内容はメディア企業のデジタル対応についてです。
日頃から私が主張していることがまとめてられていますが、改めて「デジタル化は流通チャンネルがまたひとつ増えた、という認識では失敗する」という話をしています。つまり、デジタル化とは、新たなビジネスモデルとバリューチェーンの構築であり、「組織のコアバリューを問う根本問題」なのです。
それは、「おまえはなにを売り物として、商売をしているのか?」を問うてくる経営課題です。
売り物は紙だ!と言いきるならば、紙メディアの売行き減とともに滅びるだけでしょう。
ゆえに、経営者に対し、デジタル化とは、紙以外の売り物を問うのです。そして、経営者が真剣にそれに解を見つけようとしない出版社(特に雑誌社・新聞社)に未来はないという主張をしています。
ほかにも、現行の出版社の取組みは間違いだらけ、という話をしていますが、それについては紙幅もないため、具体的には割愛しつつも、「雑誌のコアコンピタンスはその形状にあらず」という私の持論を展開しつつ、安易なデジタル化やユーザーを見てもいない「古いコンテンツをウェブにコピーしただけ」の方法論に疑義を呈しています。
『イノベーションへの解』の著者でもあるクレイトン・クリステンセン氏は、雑誌社のウェブへの取組み方について、具体的に4つの法則を挙げています。
1 ハイブリッド(混合)であれ
2 新しいオーディエンスに的を絞れ
3 新しいビジネスモデルに突入せよ
4 正しい「外部」の声を招きいれよ
上記は私が主張するまでもなく、非常に簡潔に核心を突いていると思います。
日本の出版社の取り組みが遅々として進まないのは、環境の変化に対する脅威や危機意識が欠乏しているというだけではなく、同族起業が多いため、トップダウン型に慣れ親しみ、さらにはビジ ネス・スタイルそのものが「内側」向きの「調整」主体だからだと思います。

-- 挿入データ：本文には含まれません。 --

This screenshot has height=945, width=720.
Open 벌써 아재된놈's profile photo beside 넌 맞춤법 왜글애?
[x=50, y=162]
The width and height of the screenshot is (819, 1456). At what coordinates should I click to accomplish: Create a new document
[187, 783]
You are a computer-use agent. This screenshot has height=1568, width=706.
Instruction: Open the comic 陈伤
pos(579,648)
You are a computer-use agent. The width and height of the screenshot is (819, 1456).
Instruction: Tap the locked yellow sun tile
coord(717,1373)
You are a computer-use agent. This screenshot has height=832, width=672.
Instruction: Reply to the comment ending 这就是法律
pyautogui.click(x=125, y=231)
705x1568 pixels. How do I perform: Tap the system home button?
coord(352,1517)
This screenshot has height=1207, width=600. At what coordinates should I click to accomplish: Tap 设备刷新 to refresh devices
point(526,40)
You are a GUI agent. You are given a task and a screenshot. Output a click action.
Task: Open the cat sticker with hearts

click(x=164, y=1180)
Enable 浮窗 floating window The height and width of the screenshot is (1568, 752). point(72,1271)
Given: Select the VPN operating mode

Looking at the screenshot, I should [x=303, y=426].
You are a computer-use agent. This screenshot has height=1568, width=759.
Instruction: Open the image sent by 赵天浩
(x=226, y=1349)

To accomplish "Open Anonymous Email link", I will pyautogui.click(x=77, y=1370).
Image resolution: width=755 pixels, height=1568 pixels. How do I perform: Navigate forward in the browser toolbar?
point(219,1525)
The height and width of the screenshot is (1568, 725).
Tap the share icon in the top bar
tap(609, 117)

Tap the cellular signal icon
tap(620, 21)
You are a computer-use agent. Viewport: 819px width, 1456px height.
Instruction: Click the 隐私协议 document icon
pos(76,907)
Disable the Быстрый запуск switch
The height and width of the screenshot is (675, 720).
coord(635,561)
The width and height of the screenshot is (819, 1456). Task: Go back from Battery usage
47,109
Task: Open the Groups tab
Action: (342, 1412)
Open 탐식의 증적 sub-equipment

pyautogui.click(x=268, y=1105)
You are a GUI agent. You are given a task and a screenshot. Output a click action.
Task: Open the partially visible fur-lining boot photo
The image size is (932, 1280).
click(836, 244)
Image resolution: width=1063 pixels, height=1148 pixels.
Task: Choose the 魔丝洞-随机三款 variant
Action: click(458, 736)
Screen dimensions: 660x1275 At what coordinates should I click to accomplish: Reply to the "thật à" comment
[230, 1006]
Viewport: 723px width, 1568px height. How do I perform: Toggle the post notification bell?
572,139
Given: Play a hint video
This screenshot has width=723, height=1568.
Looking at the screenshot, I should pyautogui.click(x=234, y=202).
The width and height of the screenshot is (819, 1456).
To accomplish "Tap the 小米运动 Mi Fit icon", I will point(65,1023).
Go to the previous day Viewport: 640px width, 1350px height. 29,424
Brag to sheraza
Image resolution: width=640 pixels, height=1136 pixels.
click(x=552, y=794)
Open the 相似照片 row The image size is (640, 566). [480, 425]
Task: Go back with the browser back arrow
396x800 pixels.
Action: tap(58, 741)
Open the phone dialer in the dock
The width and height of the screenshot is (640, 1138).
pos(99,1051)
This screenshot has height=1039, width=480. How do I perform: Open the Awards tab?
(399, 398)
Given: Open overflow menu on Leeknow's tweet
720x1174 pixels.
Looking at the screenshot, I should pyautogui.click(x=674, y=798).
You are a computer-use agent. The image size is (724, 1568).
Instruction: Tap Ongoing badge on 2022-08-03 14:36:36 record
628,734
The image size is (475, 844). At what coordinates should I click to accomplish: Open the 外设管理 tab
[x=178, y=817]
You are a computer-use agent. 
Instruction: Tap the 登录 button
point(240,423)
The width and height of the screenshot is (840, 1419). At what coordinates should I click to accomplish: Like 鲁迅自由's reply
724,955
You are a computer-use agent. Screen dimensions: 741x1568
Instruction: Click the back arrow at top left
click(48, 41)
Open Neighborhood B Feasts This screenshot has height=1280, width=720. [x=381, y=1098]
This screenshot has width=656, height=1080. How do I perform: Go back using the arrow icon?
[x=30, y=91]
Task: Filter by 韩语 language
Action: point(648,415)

ゆえに取次、書店、版元の三位一体型のビジネス構造も「調整」ありきで、調和を崩す者は招かざる者なのです。
しかし、本来、商売とは「外側」にいる消費者があって成り立つものであり、あるときには消費者を含むステークホルダーとの拮抗から生まれる緊張状態が、「進化」を促す場合があります。
また、コンテンツを組成するという行為は、「調整」のみではなく、時に「攻撃」や「破壊」すら含むクリエーティブなものです。しかし、「調整」しかしていないのに、文化に対しクリエイティビティを発揮しているという錯覚があるのではないでしょうか。この錯覚が、「こちらは昔からクリエイティブなのに、時代がダメになっている」という時代錯誤に転じなければいいのですが。
真に問うべきは、存在そのものがイノベーティブであるかどうかでしょう。
その意味でも、版元の進化に必要なことは、小手先のSEOやDTPに連動した統合ソフトを導入する云々など以前に、経営層が「舵取り」の目標を定めることだと、私は信じています。航路や航海の技術は、まず旅の目標がなければ意味がありません。後者だけが先走りした場合、船頭多くして船は進みません。
私のところにも、既存の版元から相談が持ち込まれることが時折ありますが、はっきり言って、小手先の技術やスタイルだけを教えても意味がないのです。ビジネスにしたいのなら、ゴールを明快にし、そこまでたどり着く強固な意思をもってこそ、それに応える気持ちも生まれてくるものだと考えます。